Speech-Language Hearing Association (ASHA) will be presented. While I understand

that not everyone may agree with what I have to say (hence why this blog allows for

responses) the goal is to discuss stuttering seriously so that we can get to the heart of

the matter – to the bread and butter – in terms of what stuttering really is and how

potentially devastating a speech disorder it can be.


Stuttering has long been cited within the field of speech-language pathology as a

thought processing, planning and/or preparation problem. But if that’s true then the

question must be asked: is it that a stutterer has trouble formulating in their mind what

they want to say (e.g., the wording, word order, melodic infection, tone, etc.) prior to

speaking, or, is it that a stutterer has formulated in their mind precisely what they want

to say yet they cannot physically (put another way: cannot “mechanically”) say what

they want to say at the precise moment in time they wish to do so?


If it’s the latter then is stuttering really a problem of thought processing, planning and/or

preparation or a mechanical speech production problem rooted somewhere in the

speech production mechanism, e.g., at the vocal cords? What if the pathology of

stuttering was different than the actual stuttering itself?


What if people who stutterer lock their vocal cords – two tiny muscles in the larynx

which is in the throat that must vibrate hundreds of times per second in order to produce

sounds (and sounds make up words which make up sentences which make up spoken

language) – during instances of heightened emotions and thus constituting the

pathology of stuttering (as no stutterer reports to stutter when feeling calm and relaxed.)
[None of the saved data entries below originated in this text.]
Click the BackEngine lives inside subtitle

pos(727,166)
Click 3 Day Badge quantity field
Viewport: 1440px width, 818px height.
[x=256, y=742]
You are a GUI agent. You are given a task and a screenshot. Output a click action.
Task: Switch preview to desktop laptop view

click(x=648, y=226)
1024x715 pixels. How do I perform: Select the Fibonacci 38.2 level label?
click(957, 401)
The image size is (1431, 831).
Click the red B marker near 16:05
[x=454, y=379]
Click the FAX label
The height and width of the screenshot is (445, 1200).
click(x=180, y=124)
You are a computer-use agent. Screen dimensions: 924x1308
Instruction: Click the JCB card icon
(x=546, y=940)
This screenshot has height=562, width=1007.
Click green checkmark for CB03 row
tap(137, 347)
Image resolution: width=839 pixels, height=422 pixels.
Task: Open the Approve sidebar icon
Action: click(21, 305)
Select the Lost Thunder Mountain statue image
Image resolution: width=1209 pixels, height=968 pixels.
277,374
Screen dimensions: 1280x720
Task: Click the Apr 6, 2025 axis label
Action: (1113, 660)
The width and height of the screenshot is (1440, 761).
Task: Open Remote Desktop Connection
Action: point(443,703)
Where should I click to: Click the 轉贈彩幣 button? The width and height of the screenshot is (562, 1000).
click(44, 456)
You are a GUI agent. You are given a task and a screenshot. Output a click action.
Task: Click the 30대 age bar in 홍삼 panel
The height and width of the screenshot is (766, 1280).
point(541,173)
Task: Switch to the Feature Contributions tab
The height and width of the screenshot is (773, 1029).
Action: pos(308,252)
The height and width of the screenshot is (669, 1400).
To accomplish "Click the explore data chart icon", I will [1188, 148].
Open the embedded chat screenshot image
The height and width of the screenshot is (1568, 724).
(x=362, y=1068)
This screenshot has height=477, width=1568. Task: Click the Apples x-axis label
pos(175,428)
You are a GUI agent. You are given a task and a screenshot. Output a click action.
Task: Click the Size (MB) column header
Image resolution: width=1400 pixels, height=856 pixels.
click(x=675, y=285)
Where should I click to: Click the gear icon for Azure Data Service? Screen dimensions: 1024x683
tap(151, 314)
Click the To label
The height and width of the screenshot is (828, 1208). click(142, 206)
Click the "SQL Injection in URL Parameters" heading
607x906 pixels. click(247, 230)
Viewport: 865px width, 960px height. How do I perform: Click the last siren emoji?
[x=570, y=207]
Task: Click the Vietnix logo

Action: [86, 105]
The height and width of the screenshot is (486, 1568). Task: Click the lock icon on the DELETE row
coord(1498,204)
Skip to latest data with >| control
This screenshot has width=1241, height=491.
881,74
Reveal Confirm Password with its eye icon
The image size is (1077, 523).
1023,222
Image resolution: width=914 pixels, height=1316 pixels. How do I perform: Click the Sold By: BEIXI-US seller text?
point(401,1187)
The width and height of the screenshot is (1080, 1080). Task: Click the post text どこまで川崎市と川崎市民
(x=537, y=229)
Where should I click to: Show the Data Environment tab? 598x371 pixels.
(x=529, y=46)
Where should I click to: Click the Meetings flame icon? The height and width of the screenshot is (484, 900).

And if this is the pathology of stuttering, what if stuttering is the subsequent attempt to

literally try and push the sound(s) out during instances of heightened emotions due to

locked vocal cords (a.k.a. when the pathology is occurring?)


This proposed framework supports the premise that a stutterer knows exactly what they

wants to say but physically/mechanically cannot say it at the precise moment in time

they want to due to heightened emotions and subsequently locking vocal cords (the

pathology) which is why they begin trying to push the sounds out (the stuttering) which

leads, over time – with time potentially meaning through adolescence, as stuttering

typically begins between the ages of two and six – then through the teenage years and

continuing into adulthood – to habitual pushing during instances in which the pathology

is occurring.


And if this is true then while there is legitimacy in labeling stuttering a “fluency disorder”

(as fluency in the field of speech-language pathology refers to the forward progression

of speech) an argument can be made that stuttering is really a voice disorder as the

pathology is rooted at the level of the vocal cords (referred to the engine or the motor of

speech) which in turn cause a disruption in the forward progression of fluent speech.

And, quite frankly, which label sounds (pun intended) like a more serious problem: a

“fluency disorder” or a “voice disorder?”


America is laughing at something it does not understand and simultaneously

underappreciates and underestimates: stuttering. Even if the laughter is due to

nervousness or uncertainty as opposed to maliciousness or cruelty the subconscious

mind still records that “laughing at stuttering is the acceptable response.” And whether

stuttering is a fluency disorder or a voice disorder, as fluent speech is the expected

norm in general society should difficulty producing it elicit laughter and mockery or

empathy and compassion, funding and research?


Whether you’re a stutterer or not, or a speech professional or not, consider sharing what

you think so that a serious discussion about stuttering can finally begin.